### [EXERCISE 1]
In the passage on thermal mass terms, what must be performed to precisely fix the scales of the couplings in the thermal polarizations?
### [EXERCISE 2]
Write the next part of the passage on thermal mass terms, starting after its final sentence.

### [READING TEXT]

::::::::

The one-loop contribution to the mass terms can be obtained directly as shown in
ref. \cite{KLRS}:



\begin{eqnarray}
\overline{m}_{H_{3}}^{2} &=& m_{H_{3}}^{2}\biggl(1 - {N_{c}h_{t}^{2}\overline{X}_{t}^{2}\over 12\pi(m_{Q_{3}} +
m_{U_{3}})^{3}}\biggr) - {3\over 16\pi} g_{w_{3}} m_{A_{0}} -{3\over 4\pi}
(2\Lambda_{3}^{Q} +  \Lambda_{4}^{c} + \Lambda_{4}^{s} + h_{t}^{L})m_{Q_{3}} \nonumber \\
&-& 3 h_{t}^{2}\overline{X}_{t}^{2}{1\over 4\pi(m_{Q_{3}} +
m_{U_{3}})},
\label{mH3}
\end{eqnarray}

\begin{eqnarray}
\overline{m}_{U_{3}}^{2} &=& m_{U_{3}}^{2}\biggl(1 - {2 h_{t}^{2}\overline{X}_{t}^{2}\over 12\pi(m_{Q_{3}} +
m_{H_{3}})^{3}}\biggr) - {1\over 3\pi} g_{s_{3}} m_{C_{0}} -{1\over 4\pi}
(2 h_{t}^{QU} + 2 g_{s_{1}}^{QU} + 6 g_{s_{2}}^{QU})m_{Q_{3}}\nonumber \\
& -&{1\over 4\pi}(2g_{s_{1}}^{UD}
+ 6g_{s_{2}}^{UD})m_{D_{3}} -  2 h_{t}^{2}\overline{X}_{t}^{2}{1\over 4\pi(m_{Q_{3}} +
m_{H_{3}})}.
\label{mU3}
\end{eqnarray}


In order to precisely fix the scales of the
couplings that appear in the thermal polarizations of eqs. (2) and (3), one needs to perform 
a 2-loop evaluation of the effective potential.
 In addition, the mass parameters are
renormalized in the 3D theory:

\begin{equation}
\overline{m}_{H_{3}}^{2}(\mu) = \overline{m}_{H_{3}}^{2} + {1\over (16\pi^{2})} f_{2m_{H}}\log{\Lambda_{H_{3}}\over \mu},
\label{mH3mu2}
\end{equation}


\begin{equation}
\overline{m}_{U_{3}}^{2}(\mu) = \overline{m}_{U_{3}}^{2} + {1\over (16\pi^{2})} f_{2m_{U}}\log{\Lambda_{U_{3}}\over \mu}.
\label{mU3mu2}
\end{equation}
The expressions for the two-loop beta functions $f_{2m_{H}},f_{2m_{U}}$ for the mass parameters
have been given in ref. \cite{Laine2}.

::::::::

### [SUPPLIED MATERIAL]
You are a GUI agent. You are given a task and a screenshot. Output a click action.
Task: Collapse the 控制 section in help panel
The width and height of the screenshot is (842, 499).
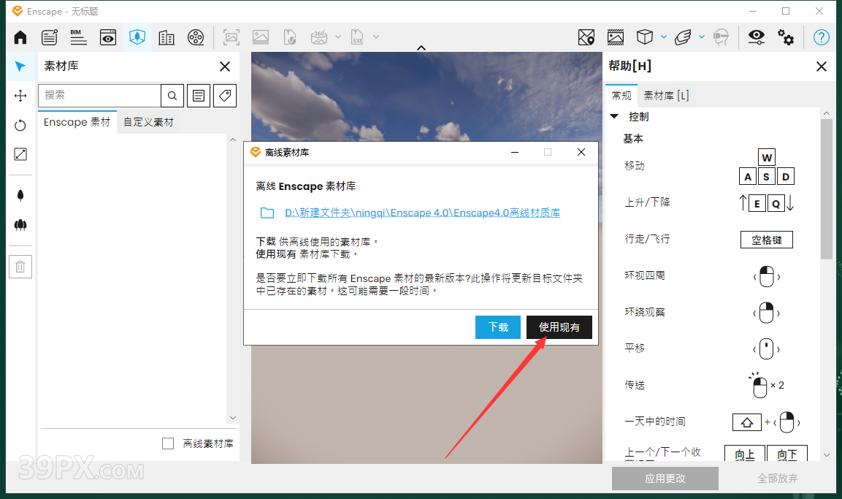(614, 116)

::::::::

### [WRITTEN RESPONSE 1]
A 2-loop evaluation of the effective potential.

### [WRITTEN RESPONSE 2]
 In appendix B we perform a two-loop calculation
of the effective potential for the  $H$ ($\phi$-direction) and $U$($\chi$-direction) fields, including the
effects of mixing with the third generation left-handed squark doublet\footnote{ Some of the
results given previously in the literature are corrected.}. We incorporate all of the
corrections to the 3D couplings obtained in the previous sections, so as to determine the exact values of
$\Lambda_{H_{3}}$ and $\Lambda_{U_{3}}$. Using the results of
appendix B it can be checked that the trilinear couplings do not produce     scale dependent logarithmic
contributions  to the mass terms. In other words when both stop fields are light, the residual dependence on the mixing
term in  the divergent parts of the contributions to  the mass terms appears only through the couplings which enter the expressions for the beta functions $f_{2m_{H}},f_{2m_{U}}$. These couplings are given by the one-loop expressions in  equations (\ref{lamH3}) -(\ref{gamma3}) .
We will analyse the effect of including these corrections on the critical temperatures \footnote{ The necessary modifications of $f_{2m_{H}},f_{2m_{U}}$ in the case of non-zero mixing for large values of $m_{Q}$ appear in ref. \cite{Carena2}. The results
of appendix B are no longer applicable as the high temperature expansion
expressions for the $D$ functions are not valid for the third generation
left-handed squark doublet, see below.}.

\section{Results}

With  the results of the previous sections and those in  appendices B and C we can analyse the phase transition for values of $m_{Q} = 300$ GeV.
 In fig. \ref{Tcmt1} we
show the critical temperatures for the transitions in the $\phi$ (solid)- and
$\chi$ (dotted)-directions as a function of the lightest stop  mass $m_{\tilde{t}_{2}}$, for $\tan\beta =5$ and for
values of the parameter $\tilde{A}_{t} = {X_{t}\over \sin\beta} = 100, 200$ GeV. We find that, for  $m_{Q} \sim 300$ GeV, there
 still is a region in which a two-stage phase transition can occur. This region
is to the left of the crossing point of the curves. As shown in figs. \ref{Tcmt1} and \ref{vTmt1},  the range of values of the lighest stop mass for which
the phase transition is sufficiently strong and a two-stage phase transition occurs decreases as $X_{t}$ increases. Thus the experimental
bound on the stop mass puts an
upper bound on the value  of the mixing parameter. The figures display  the effects produced by the  non-zero trilinear couplings as  described in the introduction. Keeping all other parameters fixed, lowering the
stop mass will decrease the critical temperature in the $\phi$-direction, slightly reduce
the Higgs mass and strengthens the transition. The light-stop mechanism of enhancing the
phase transition also eliminates the restriction of having low values of $\tan\beta$.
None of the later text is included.